*** Opening of EXCERPTED DATA ***
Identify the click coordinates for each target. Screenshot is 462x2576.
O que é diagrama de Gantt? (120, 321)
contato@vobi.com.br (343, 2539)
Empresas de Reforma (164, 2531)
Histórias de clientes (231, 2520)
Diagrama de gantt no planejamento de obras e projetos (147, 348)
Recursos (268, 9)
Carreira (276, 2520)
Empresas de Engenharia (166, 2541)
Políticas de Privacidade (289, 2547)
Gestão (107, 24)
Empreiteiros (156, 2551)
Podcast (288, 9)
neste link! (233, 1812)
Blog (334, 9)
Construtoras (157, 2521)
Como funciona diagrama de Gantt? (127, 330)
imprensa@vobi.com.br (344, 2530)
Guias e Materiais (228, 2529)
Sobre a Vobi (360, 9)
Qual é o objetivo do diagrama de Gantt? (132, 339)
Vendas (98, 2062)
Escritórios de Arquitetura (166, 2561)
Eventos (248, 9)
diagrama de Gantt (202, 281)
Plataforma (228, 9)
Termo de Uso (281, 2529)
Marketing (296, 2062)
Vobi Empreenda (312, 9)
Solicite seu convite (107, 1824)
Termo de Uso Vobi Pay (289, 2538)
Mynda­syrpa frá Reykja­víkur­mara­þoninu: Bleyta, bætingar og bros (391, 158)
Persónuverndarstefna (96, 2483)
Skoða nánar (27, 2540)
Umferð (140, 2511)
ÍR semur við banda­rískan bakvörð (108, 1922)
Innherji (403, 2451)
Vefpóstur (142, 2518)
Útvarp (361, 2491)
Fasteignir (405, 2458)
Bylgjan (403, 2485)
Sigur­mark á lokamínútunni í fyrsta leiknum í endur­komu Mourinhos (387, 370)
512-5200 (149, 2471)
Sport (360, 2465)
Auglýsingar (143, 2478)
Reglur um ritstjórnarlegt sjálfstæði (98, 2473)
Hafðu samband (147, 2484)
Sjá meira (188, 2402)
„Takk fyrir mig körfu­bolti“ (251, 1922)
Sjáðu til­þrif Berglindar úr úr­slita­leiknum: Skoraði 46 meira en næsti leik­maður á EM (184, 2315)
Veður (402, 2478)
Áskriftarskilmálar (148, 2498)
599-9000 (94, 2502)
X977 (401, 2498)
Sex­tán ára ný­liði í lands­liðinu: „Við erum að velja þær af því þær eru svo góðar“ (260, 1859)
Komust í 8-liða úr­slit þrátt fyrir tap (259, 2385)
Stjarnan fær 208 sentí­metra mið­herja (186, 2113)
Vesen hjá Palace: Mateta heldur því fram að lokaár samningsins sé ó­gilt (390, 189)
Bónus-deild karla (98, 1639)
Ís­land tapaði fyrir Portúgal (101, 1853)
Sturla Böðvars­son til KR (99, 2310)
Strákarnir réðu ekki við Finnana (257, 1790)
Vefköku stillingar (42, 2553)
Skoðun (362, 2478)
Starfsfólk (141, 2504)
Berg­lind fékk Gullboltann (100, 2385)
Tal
*** Close of EXCERPTED DATA ***
* **DESCRIPTION OF THE TASK**
The lines from the top of the data above down to the line containing "Persónuverndarstefna (96, 2483)" are to be copied exactly; no other line should appear.

* **ANSWER TO THE EXERCISE**
Identify the click coordinates for each target. Screenshot is 462x2576.
O que é diagrama de Gantt? (120, 321)
contato@vobi.com.br (343, 2539)
Empresas de Reforma (164, 2531)
Histórias de clientes (231, 2520)
Diagrama de gantt no planejamento de obras e projetos (147, 348)
Recursos (268, 9)
Carreira (276, 2520)
Empresas de Engenharia (166, 2541)
Políticas de Privacidade (289, 2547)
Gestão (107, 24)
Empreiteiros (156, 2551)
Podcast (288, 9)
neste link! (233, 1812)
Blog (334, 9)
Construtoras (157, 2521)
Como funciona diagrama de Gantt? (127, 330)
imprensa@vobi.com.br (344, 2530)
Guias e Materiais (228, 2529)
Sobre a Vobi (360, 9)
Qual é o objetivo do diagrama de Gantt? (132, 339)
Vendas (98, 2062)
Escritórios de Arquitetura (166, 2561)
Eventos (248, 9)
diagrama de Gantt (202, 281)
Plataforma (228, 9)
Termo de Uso (281, 2529)
Marketing (296, 2062)
Vobi Empreenda (312, 9)
Solicite seu convite (107, 1824)
Termo de Uso Vobi Pay (289, 2538)
Mynda­syrpa frá Reykja­víkur­mara­þoninu: Bleyta, bætingar og bros (391, 158)
Persónuverndarstefna (96, 2483)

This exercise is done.